3. Nitrogen Cycle: Changing the location of this element is the other reason for the
increased nutrient load in aquatic ecosystems. (Nitrogen and phosphorus are limiting
factors in aquatic ecosystems.)
·The rate of movement (flows) between pools can be slow or fast depending
  upon the nature of the pool.
·The flow of nutrients into Chesapeake Bay (primarily nitrogen) has been
  cited as the primary reason for the outbreak of Physteria.
Fig 3.18 This figure shows the movement of nitrogen through an ecosystem.
4. The second basic principle of ecosystem sustainability:

" For sustainability, ecosystems dispose of wastes and replenish nutrients by recycling all elements."
Fig. 3.20 Arranging organisms by feeding relationships and depicting the energy and nutrient inputs and outputs of each relationship show a continuous recycling of nutrients in the ecosystem, a continuous flow of energy through it, and a decrease in biomass.
IV. Implications for Humans

1. Ecosystems are an excellent role model for humans.

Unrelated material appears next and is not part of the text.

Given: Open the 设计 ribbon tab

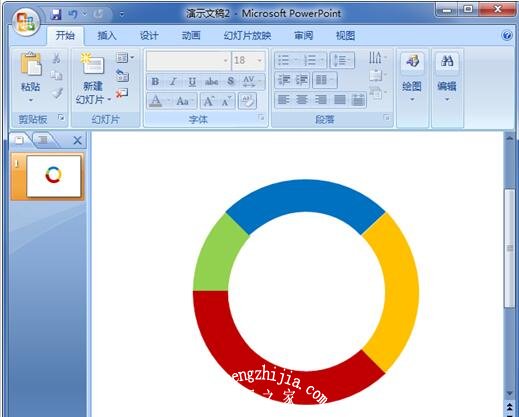Looking at the screenshot, I should click(x=149, y=35).
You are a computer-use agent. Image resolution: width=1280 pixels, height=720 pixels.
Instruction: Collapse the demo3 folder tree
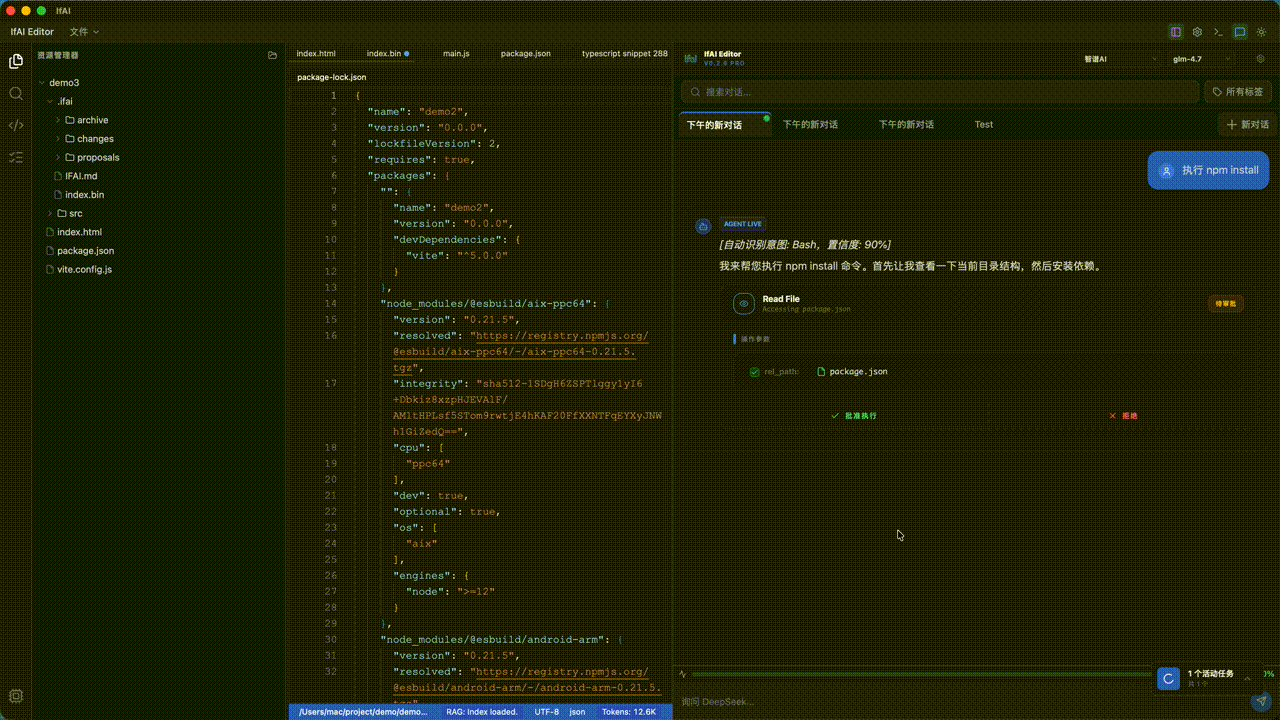[44, 82]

2. Some examples of nonsustainable human actions: fossil fuel use, not
returning the nutrients remaining in human sewage to soil, high meat
consumption levels of the industrialized countries, energy use in homes,
consumer goods.
Fig. 3.21 To get one pound of beef requires an expenditure of 16 pounds of feed. Said another way, the grain consumed to support one person eating meat could support 16 persons eating the grains directly.
Fig. 3.22 This figure shows one way nutrient flow in a human society.